Opinión | HISTORIA EN EL TIEMPO

Carlos Pujol, un catalán admirable

Uno de los humanistas de más alto gálibo y cimentada arquitectura de toda la cultura europea novecentista

En la hervorosa e incomparable Barcelona de los años sesenta de la centuria pasada germinaban ya -y, a las veces, con ostensible fuerza- algunas de las ideas madres del luminoso periodo de la Transición. Catalizador muy estimable de dicho periodo fue el nacimiento y pronto arraigo de la revista ‘Historia y Vida’, que tuvo como alma y sostén organizativo a una de las figuras más acendradas de la ebullente Cataluña de la época: Francisco Noy, hombre clave en el complejo económico-cultural de ‘La Vanguardia Española’ y del vasto e influyente entramado configurado durante todo el franquismo por el conde de Godó, sus múltiples colaboradores y peones infiltrados en todo el Principado, con sus muchas ramificaciones colaterales en la geografía de la antigua Corona de Aragón y su ancho y vibrante mundo.

En las atardecidas otoñales e invernales, tras sus amenas y enjundiosas clases de la Universidad Central de Barcelona, solía recalar en los dinámicos y poco confortables despachos de la mencionada revista -aledaños a los del imponente rotativo ‘La Vanguardia’- un intelectual catalán de la mejor estirpe: Carlos Pujol (1936-72). Filólogo destacado de unas promociones de muy alto bordo, verdadero «escritor total», traductor encomiable de italiano, francés e inglés, firma fija y hebdomadaria o mensual en revistas y periódicos -‘El Ciervo’, ‘Destino’, ‘Cuadernos para el Diálogo’, ‘Ya’, ‘La Vanguardia’...-, novelista de notable si bien escaso registro cuantitativo, ensayista de amplio y alquitarado espectro, memorialista y, finalmente, poeta en sus escasos ocios, fue ante todo y por encima de todo uno de los humanistas catalanes de más alto gálibo y cimentada arquitectura de toda la cultura europea novecentista.
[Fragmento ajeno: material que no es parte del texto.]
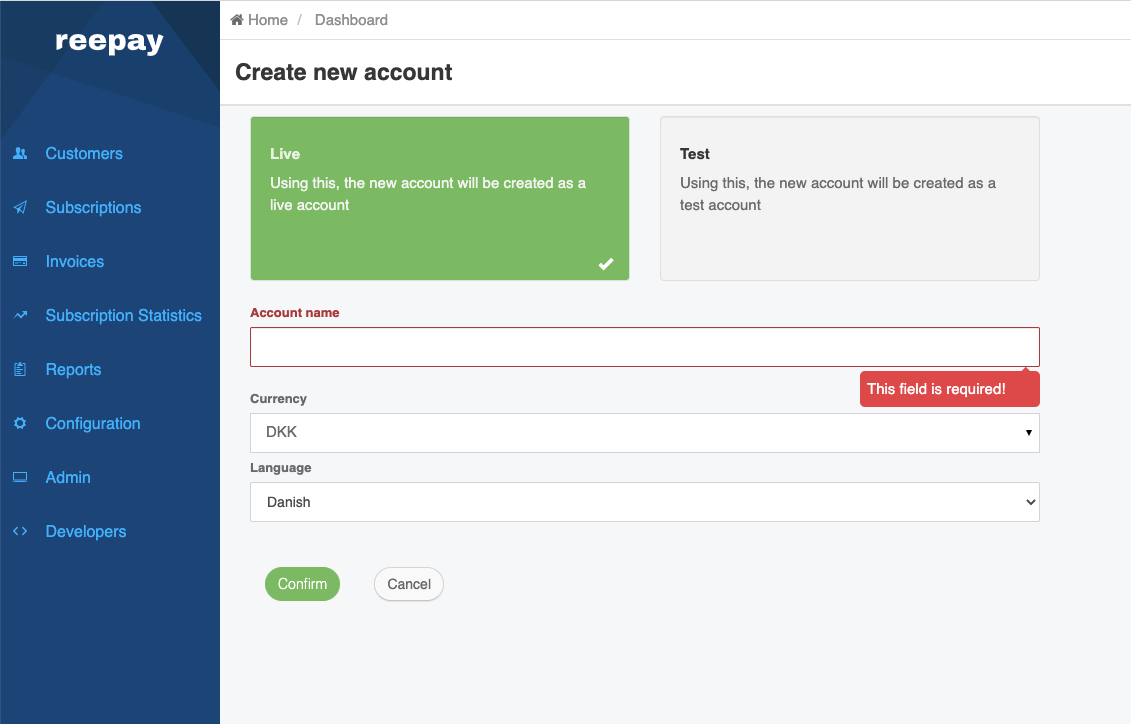
Task: Select the Test account type card
Action: coord(849,198)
Y es, justa y significativamente, tal condición la menos subrayada por el común de sus estudiosos. Cristiano de temple y formación descollantes, el ‘gengiskánico’ progresismo característico de la vida cultural de la España hodierna ha opacado con éxito una militancia que fue siempre tan discreta y respetuosa como interiormente ardida y creativa. Vaticanista ‘enragè’ -en el sentido, claro es, de conocedor altamente comprometido de su mensaje-, escribió sin duda algunas de las páginas más buidas sobre la llamada renovadora de la gran asamblea conciliar. Con erudita parsimonia y, en ocasiones, ‘cum mica salis’, acostumbraba a desgranar en la tarde-noche de las micro tertulias de ‘Historia y Vida’ algunas de sus sabias acotaciones al impacto en nuestra patria del memorable acontecimiento.
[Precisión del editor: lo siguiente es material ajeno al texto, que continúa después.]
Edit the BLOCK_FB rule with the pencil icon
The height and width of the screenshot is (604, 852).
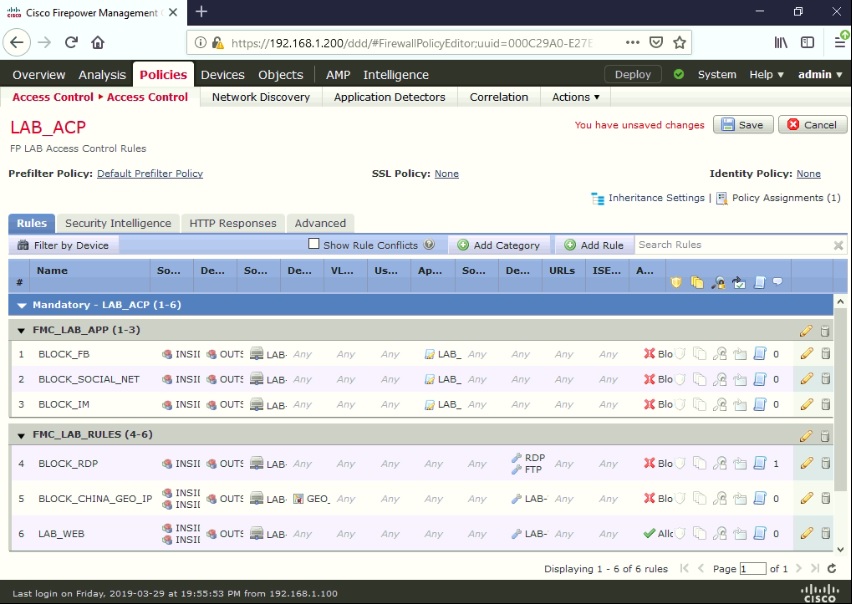(x=808, y=354)
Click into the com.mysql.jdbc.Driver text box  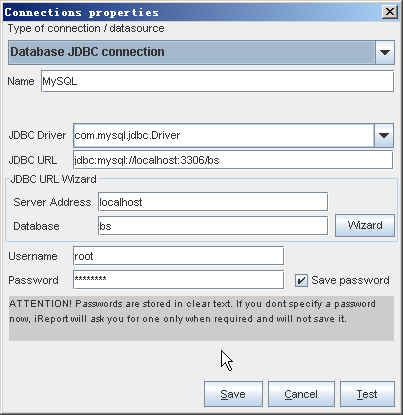pos(224,135)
Cuando tan gran humanista cristiano traspasó las fronteras de la senectud su agenda estaba todavía bien colmada de proyectos que, de materializarse, habrían hecho del caballeroso y cosmopolita barcelonés el segunda Pla de las letras catalanas. No obstante, esta relativa frustración, su personalidad se erige en esta coyuntura de crispación y enfrentamiento entre las Españas que él amó apasionadamente como un vínculo estrecho y refulgente entre su amada Cataluña y su no menos idolatrada Celtiberia, a cuya fortaleza ilustre prestó servicios indesmayables e ilusionados.